But by putting all sorts of barriers to citizen (and media) access to information and expanding the list of information exempt from public access, the Palace version presumes the need to keep as much of government activities, policies, deliberations, as limited and even as secret as possible rather than as transparent. It is based on the same culture of secrecy dominant in the Arroyo administration.
The culture of secrecy has developed in this country as a result of the vast corruption that, especially during the Arroyo regime, has metastasized throughout government and the rest of Philippine society. Among other purposes, an FOI act is meant to dismantle that culture in behalf of effective governance and the campaign to end corruption.

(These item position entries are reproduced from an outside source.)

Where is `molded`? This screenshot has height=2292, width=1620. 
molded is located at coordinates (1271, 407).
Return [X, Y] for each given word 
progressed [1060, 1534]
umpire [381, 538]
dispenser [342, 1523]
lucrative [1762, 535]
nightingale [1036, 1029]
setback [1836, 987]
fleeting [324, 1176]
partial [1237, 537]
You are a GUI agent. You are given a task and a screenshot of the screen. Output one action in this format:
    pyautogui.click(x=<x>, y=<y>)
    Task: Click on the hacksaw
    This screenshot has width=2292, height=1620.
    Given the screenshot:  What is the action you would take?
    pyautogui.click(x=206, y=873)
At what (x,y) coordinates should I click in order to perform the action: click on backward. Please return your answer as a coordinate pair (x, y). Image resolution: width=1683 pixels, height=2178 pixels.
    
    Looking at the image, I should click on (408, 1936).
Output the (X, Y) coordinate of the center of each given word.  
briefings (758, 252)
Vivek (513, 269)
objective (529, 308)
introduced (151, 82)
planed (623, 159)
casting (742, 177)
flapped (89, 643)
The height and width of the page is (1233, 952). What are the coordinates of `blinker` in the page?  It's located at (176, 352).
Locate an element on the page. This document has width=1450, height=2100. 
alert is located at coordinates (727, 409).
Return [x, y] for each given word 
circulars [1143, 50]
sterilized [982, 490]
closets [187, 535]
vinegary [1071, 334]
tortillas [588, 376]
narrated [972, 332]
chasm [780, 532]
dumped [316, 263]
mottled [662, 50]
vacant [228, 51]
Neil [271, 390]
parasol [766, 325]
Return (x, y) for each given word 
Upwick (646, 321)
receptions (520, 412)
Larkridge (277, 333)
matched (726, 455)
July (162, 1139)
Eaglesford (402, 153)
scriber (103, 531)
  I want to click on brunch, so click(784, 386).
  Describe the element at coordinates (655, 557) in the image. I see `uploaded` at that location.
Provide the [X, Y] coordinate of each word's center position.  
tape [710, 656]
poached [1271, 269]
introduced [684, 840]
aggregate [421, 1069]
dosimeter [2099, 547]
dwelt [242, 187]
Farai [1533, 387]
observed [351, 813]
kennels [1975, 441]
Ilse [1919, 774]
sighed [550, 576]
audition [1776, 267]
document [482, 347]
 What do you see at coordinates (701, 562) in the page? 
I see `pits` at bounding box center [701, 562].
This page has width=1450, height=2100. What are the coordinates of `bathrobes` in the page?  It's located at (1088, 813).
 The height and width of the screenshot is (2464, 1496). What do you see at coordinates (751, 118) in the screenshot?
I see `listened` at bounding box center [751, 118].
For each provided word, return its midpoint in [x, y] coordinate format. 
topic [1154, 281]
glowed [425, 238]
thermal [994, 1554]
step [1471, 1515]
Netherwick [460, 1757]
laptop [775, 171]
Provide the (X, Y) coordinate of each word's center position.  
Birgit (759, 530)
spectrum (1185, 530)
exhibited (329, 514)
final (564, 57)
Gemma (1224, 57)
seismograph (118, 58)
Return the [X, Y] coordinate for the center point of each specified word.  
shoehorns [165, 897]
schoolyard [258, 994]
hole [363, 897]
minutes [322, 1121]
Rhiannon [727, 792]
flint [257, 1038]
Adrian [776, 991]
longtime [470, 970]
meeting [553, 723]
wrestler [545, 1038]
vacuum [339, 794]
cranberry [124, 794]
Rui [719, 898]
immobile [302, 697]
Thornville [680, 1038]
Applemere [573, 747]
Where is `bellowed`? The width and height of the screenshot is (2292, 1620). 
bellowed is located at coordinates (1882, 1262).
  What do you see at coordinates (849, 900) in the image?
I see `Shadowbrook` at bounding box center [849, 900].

President Benigno Aquino III’s failure to even hint at the need for a Freedom of Information act in his 2011 State of the Nation Address, his non-inclusion of it in last year’s as well as this year’s legislative agenda, and most of all the emphasis on restrictions rather than access to information of the FOI bill his office has put together, reveal an aversion to the public right to information on government matters. It’s not his subalterns who’re making the passage of an FOI bill problematic, it’s Mr. Aquino himself.
Mr. Aquino’s prioritizing least an FOI bill, including the one he has had drafted, also indicates an inability to put together the strategies needed to combat the corruption he has pledged to end, public information being the most powerful instrument available to citizens in both exposing and preventing corruption. But between the lines of the Palace bill one can sense precisely the same claim to the “wang wang” entitlement — only we in government can tell you what you need to know — that Mr. Aquino inveighed against last July 25.
Is the public Mr. Aquino’s boss? Or is he his own?